Problem statement:
Your output should consist solely of the lines from the one holding "Toggle the Reversa switch" to the end of the records below, inclusive, reproduced exactly and free of pictures.
-=-=-
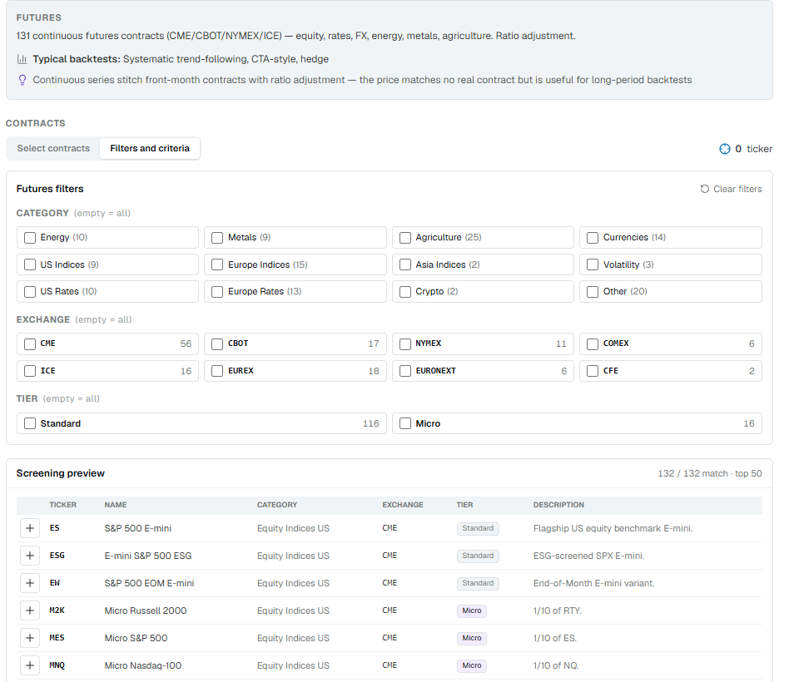Image resolution: width=789 pixels, height=682 pixels.
Task: Add MNQ Micro Nasdaq-100 with plus icon
Action: [x=30, y=665]
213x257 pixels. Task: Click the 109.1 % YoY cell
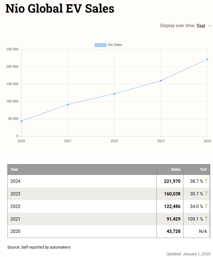195,219
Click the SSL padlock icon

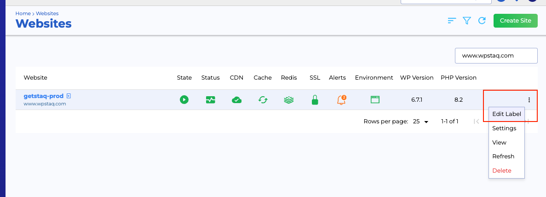[x=315, y=99]
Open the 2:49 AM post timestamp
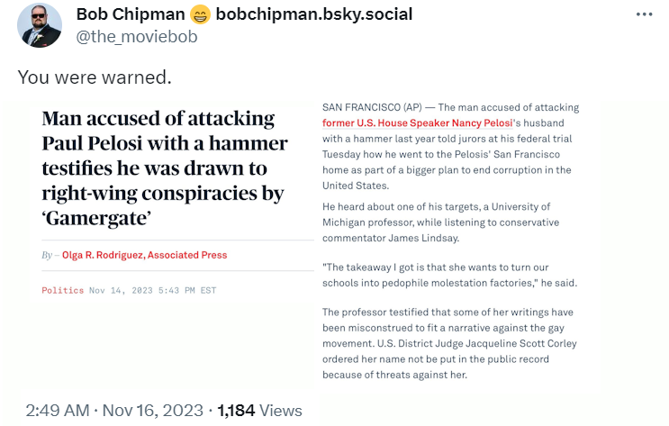 tap(55, 411)
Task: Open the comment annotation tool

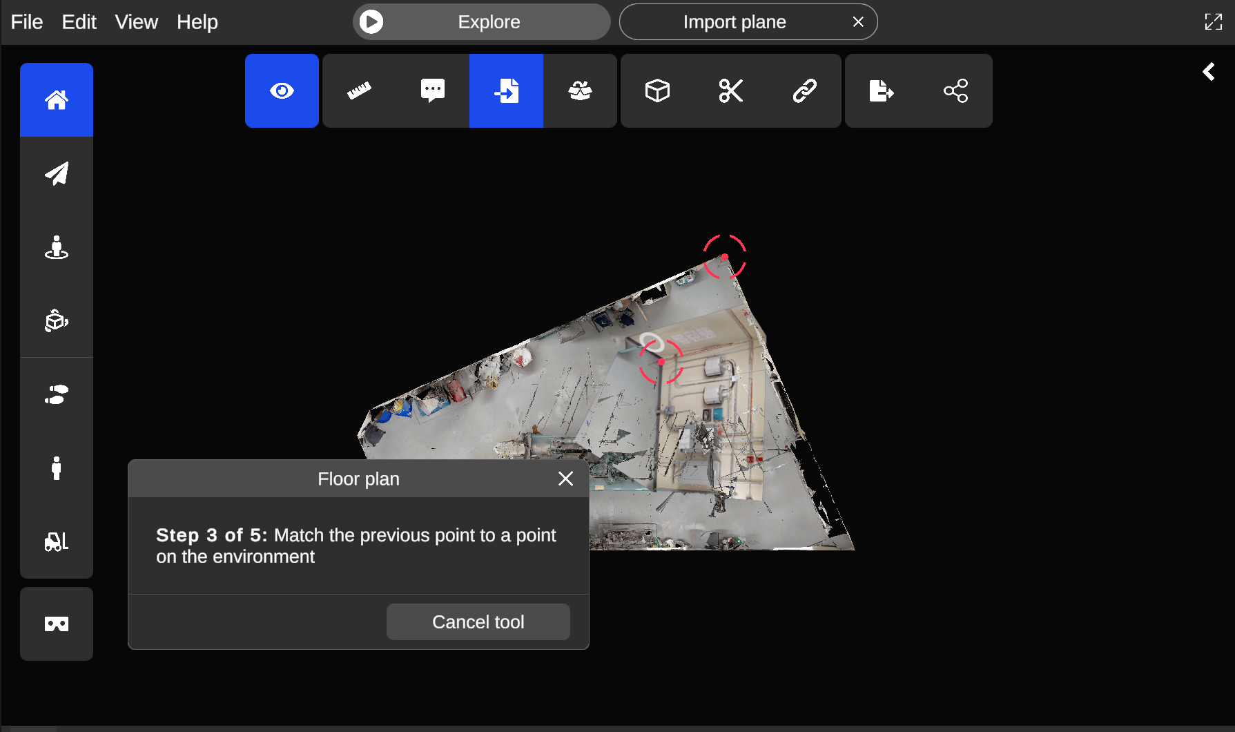Action: pos(433,91)
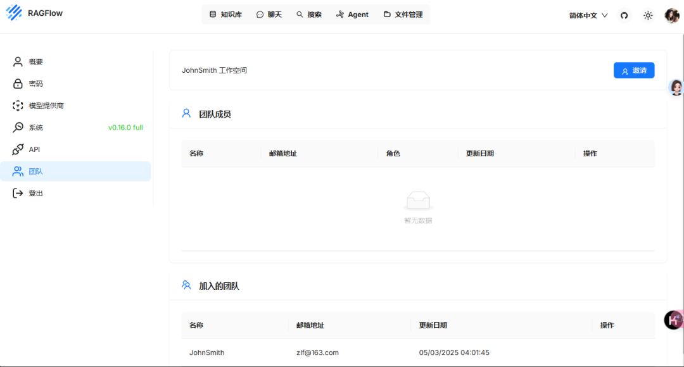Select 系统 in the sidebar
The height and width of the screenshot is (367, 684).
(x=36, y=128)
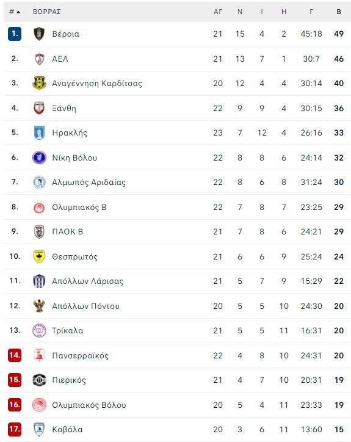Click the Καβάλα team name
Viewport: 351px width, 442px height.
click(67, 429)
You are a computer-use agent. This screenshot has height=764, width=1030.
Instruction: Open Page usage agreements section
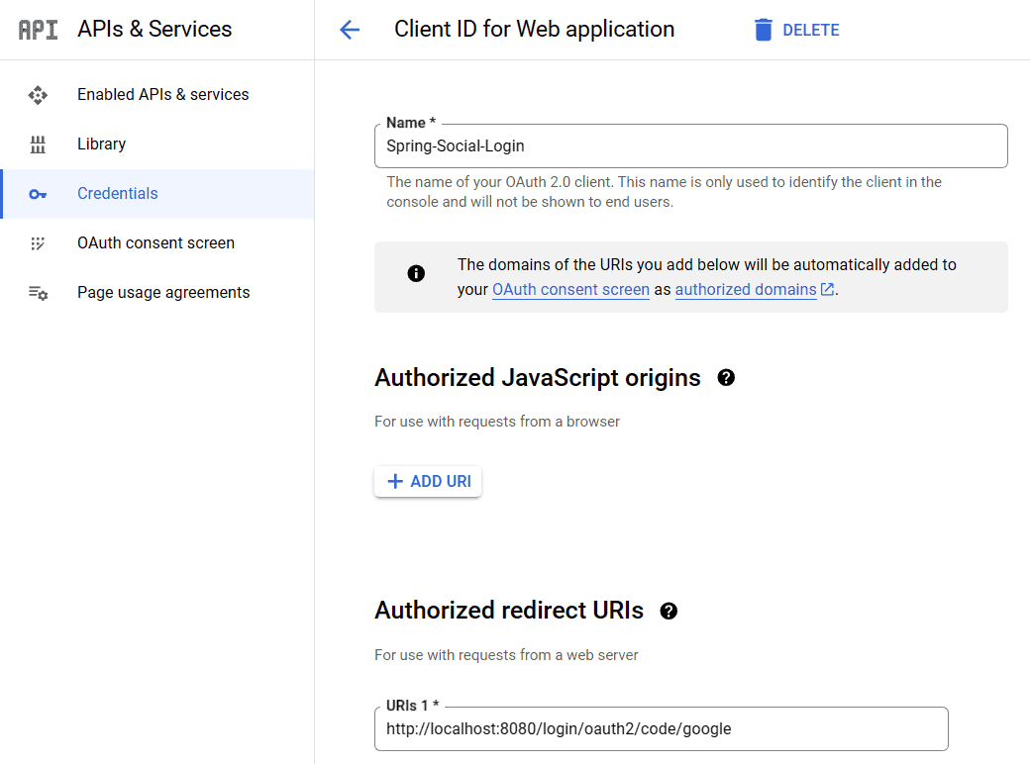(x=163, y=293)
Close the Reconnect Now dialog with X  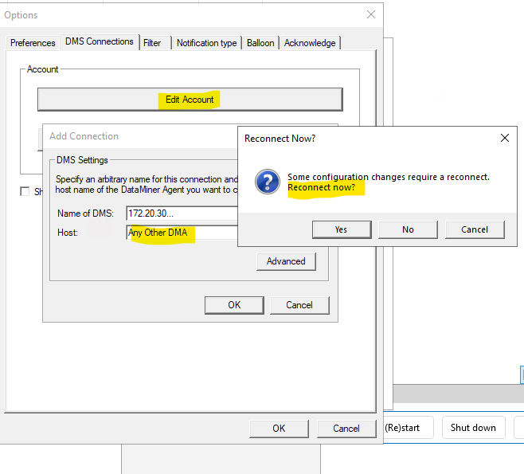tap(504, 138)
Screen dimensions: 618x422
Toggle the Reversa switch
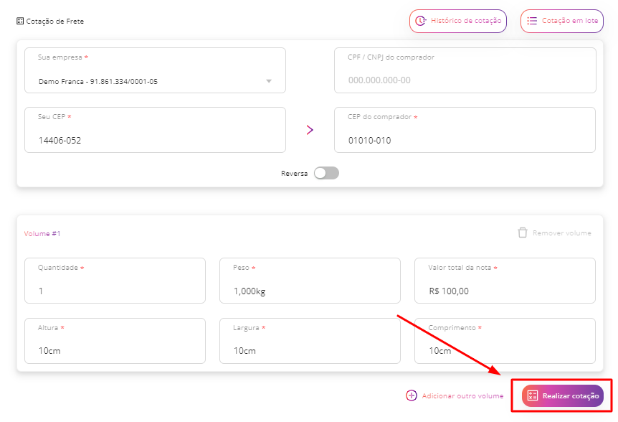(326, 173)
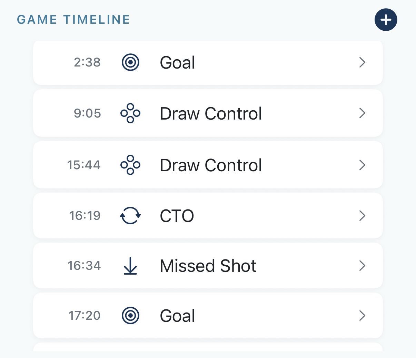Click the CTO turnover arrows icon

coord(130,216)
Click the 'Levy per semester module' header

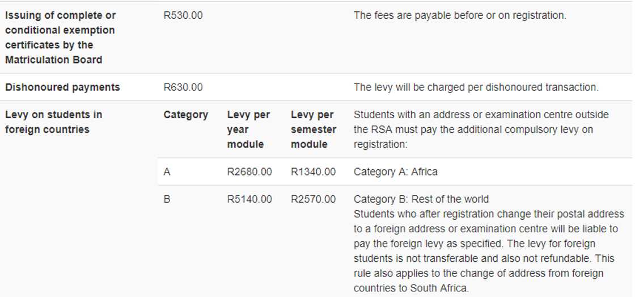point(313,129)
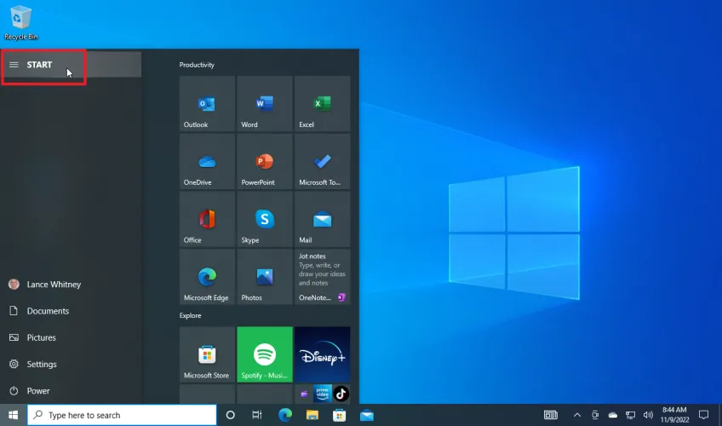Open the Spotify tile

(x=265, y=354)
-=-=-
Solution to the exercise:
Toggle the Reversa switch
(326, 173)
Click the CTO turnover arrows icon

coord(130,216)
Click the 'Levy per semester module' header

point(313,129)
Open the Spotify tile

(x=265, y=354)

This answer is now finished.